## Pixel coordinate grounding data
"""
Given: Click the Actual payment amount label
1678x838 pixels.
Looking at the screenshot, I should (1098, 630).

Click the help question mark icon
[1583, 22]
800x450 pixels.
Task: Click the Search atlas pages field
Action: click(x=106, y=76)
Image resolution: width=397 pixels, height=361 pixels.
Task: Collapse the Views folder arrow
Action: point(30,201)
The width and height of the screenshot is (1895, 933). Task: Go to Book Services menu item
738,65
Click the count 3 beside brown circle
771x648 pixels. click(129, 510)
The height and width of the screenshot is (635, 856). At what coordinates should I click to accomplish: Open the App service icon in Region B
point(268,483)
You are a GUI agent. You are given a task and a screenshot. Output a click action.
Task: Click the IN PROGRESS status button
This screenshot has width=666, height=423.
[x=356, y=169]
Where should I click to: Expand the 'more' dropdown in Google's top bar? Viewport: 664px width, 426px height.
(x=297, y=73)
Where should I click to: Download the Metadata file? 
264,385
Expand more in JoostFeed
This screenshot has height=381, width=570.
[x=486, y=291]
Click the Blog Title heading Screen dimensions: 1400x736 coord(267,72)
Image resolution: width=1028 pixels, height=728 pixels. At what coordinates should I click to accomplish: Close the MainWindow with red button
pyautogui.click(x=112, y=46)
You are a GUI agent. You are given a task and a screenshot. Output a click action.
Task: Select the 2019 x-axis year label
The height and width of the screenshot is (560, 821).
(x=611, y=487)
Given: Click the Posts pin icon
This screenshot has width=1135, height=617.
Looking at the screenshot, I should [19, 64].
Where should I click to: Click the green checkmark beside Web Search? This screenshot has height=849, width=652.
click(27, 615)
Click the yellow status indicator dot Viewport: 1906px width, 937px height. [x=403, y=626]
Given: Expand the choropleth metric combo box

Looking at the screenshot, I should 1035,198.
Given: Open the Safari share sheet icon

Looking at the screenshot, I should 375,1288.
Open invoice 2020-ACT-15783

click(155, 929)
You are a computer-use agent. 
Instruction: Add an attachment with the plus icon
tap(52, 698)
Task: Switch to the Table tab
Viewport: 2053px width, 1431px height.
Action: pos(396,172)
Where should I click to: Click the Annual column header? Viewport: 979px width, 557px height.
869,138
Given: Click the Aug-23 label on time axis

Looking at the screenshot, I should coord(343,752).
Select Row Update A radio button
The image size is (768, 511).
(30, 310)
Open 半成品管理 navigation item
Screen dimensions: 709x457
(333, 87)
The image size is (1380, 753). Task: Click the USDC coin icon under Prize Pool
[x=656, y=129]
"""
## WORK REQUEST
Word for word, restate each of the records above.

## SOLVED PROBLEM
Given: Click the Actual payment amount label
1678x838 pixels.
Looking at the screenshot, I should (1098, 630).

Click the help question mark icon
[1583, 22]
800x450 pixels.
Task: Click the Search atlas pages field
Action: click(x=106, y=76)
Image resolution: width=397 pixels, height=361 pixels.
Task: Collapse the Views folder arrow
Action: point(30,201)
The width and height of the screenshot is (1895, 933). Task: Go to Book Services menu item
738,65
Click the count 3 beside brown circle
771x648 pixels. click(129, 510)
The height and width of the screenshot is (635, 856). At what coordinates should I click to accomplish: Open the App service icon in Region B
point(268,483)
You are a GUI agent. You are given a task and a screenshot. Output a click action.
Task: Click the IN PROGRESS status button
This screenshot has width=666, height=423.
[x=356, y=169]
Where should I click to: Expand the 'more' dropdown in Google's top bar? Viewport: 664px width, 426px height.
(x=297, y=73)
Where should I click to: Download the Metadata file? 
264,385
Expand more in JoostFeed
This screenshot has height=381, width=570.
[x=486, y=291]
Click the Blog Title heading Screen dimensions: 1400x736 coord(267,72)
Image resolution: width=1028 pixels, height=728 pixels. At what coordinates should I click to accomplish: Close the MainWindow with red button
pyautogui.click(x=112, y=46)
You are a GUI agent. You are given a task and a screenshot. Output a click action.
Task: Select the 2019 x-axis year label
The height and width of the screenshot is (560, 821).
(x=611, y=487)
Given: Click the Posts pin icon
This screenshot has width=1135, height=617.
Looking at the screenshot, I should [19, 64].
Where should I click to: Click the green checkmark beside Web Search? This screenshot has height=849, width=652.
click(27, 615)
Click the yellow status indicator dot Viewport: 1906px width, 937px height. [x=403, y=626]
Given: Expand the choropleth metric combo box

Looking at the screenshot, I should 1035,198.
Given: Open the Safari share sheet icon

Looking at the screenshot, I should 375,1288.
Open invoice 2020-ACT-15783

click(155, 929)
You are a computer-use agent. 
Instruction: Add an attachment with the plus icon
tap(52, 698)
Task: Switch to the Table tab
Viewport: 2053px width, 1431px height.
Action: pos(396,172)
Where should I click to: Click the Annual column header? Viewport: 979px width, 557px height.
869,138
Given: Click the Aug-23 label on time axis

Looking at the screenshot, I should coord(343,752).
Select Row Update A radio button
The image size is (768, 511).
(30, 310)
Open 半成品管理 navigation item
Screen dimensions: 709x457
(333, 87)
The image size is (1380, 753). Task: Click the USDC coin icon under Prize Pool
[x=656, y=129]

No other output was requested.